Ein Lieblingsgericht hat Harald Wohlfahrt nicht. Aber eine klare Koch-Philosophie. Und ein gutes Händchen für Koch-Talente.

Die Staffelübergabe von Philipp Stein an Daniele Tortomasi im Gourmetrestaurant Favorite war der Anlass für den sternedekorierten Koch, Mainz zu besuchen. Harald Wohlfahrt ist, laut eigenem Bekunden seit Jahren bestens bekannt mit der Hoteliers-Familie Barth, und hatte seinen ehemaligen Schützling aus der Schwarzwaldstube in der Traube Tonbach als den geeigneten Nachfolger für Philipp Stein empfohlen.

Daniele Tortomasi, 24 Jahre jung, ist gewillt in die Fußstapfen seines ehemaligen Mentors zu treten: Harald Wohlfahrt wurde für seine Koch-Philosophie und seine Koch-Leistung 25 Mal, von 1993 bis 2017, mit drei Michelin-Sternen gewürdigt.

DER MAINZER traf den Sternekoch in der Favorite zum Gespräch, um zu erkunden, wie eine solche Leistung gelingen kann.

harald wohlfahrt

Harald Wohlfahrt vergleicht seine Kochkunst mit der Musikkunst: Hier wie dort müsse aus dem Vorhandenen das Beste immer wieder neu komponiert werden. Wobei »das Vorhandene« in der Kochkunst von Wohlfahrt in erster Linie, Produkte aus der Natur sind. Im Frühjahr lasse z.B. ein blühender Mandelbaum an Mandelaroma denken – und die Gedanken kreisten um dessen möglichen Einsatz. In diesem Geschmacks-Denken müssten gewohnte Zusammenstellungen überprüft und hinterfragt werden, um Neues kreieren zu können.
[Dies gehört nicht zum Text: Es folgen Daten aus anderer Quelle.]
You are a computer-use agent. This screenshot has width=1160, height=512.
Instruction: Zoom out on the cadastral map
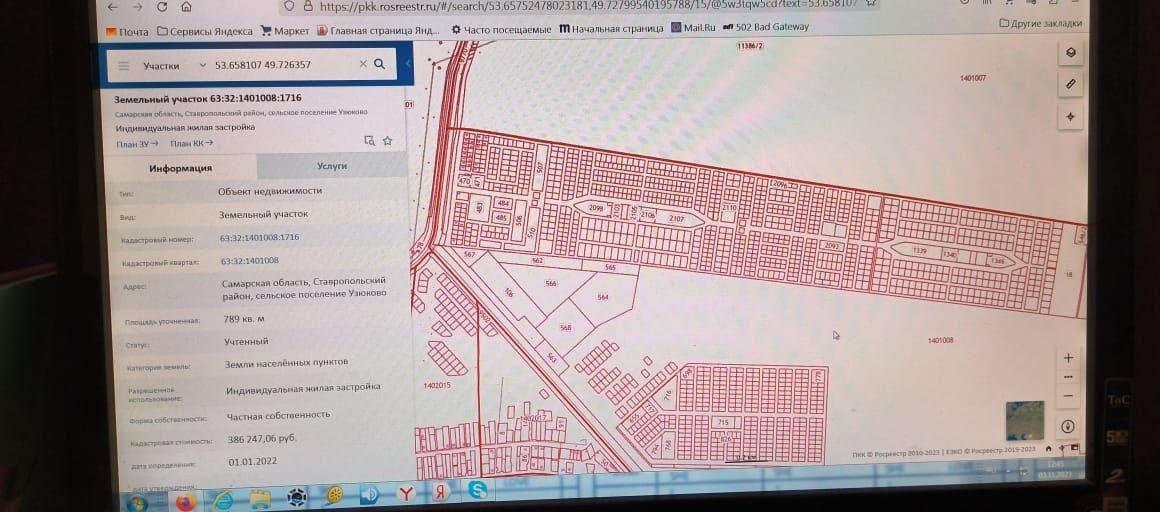1068,394
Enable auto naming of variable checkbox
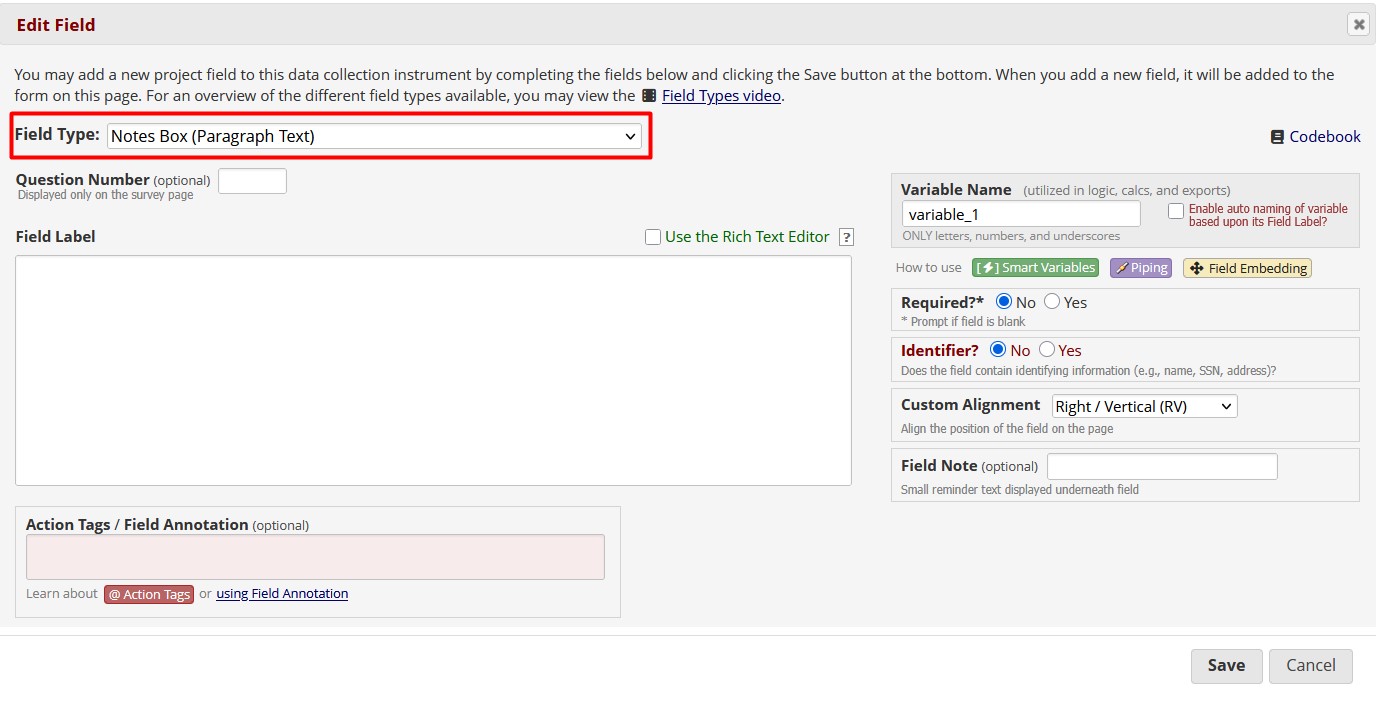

Diese »Koch-Philosophie« beruhe auf der Schulung des Geistes, Unbekanntes auszuprobieren und Bekanntes nicht instinktiv abzulehnen. Letzteres verdeutlicht Wohlfahrt am Beispiel von Aromen, wie Kümmel. Menschen, die Kümmel nicht mögen, werden eine Speise, in der dieses Gewürz verwendet wird, nicht probieren wollen.

Bedauerlich, nennt das Wohlfahrt, denn sie blockieren sich selbst, lassen sich eine, womöglich neue, Genusserfahrung entgehen. Zu dieser Philosophie passt Wohlfahrts Feststellung, er kenne kein Lieblingsgericht, er genieße alles.

Wiederum vergleichbar der Musikkunst interpretiert Wohlfahrt die Teamleistung eines »Küchen-Orchesters«: Der Dirigent als Küchenchef, der Routineaufgaben abgibt, aber Teamchef bleibt und seine Interpretation der Speisen mit seinem Team solange übt, bis es zu einem rundum harmonischen Geschmackserlebnis führt.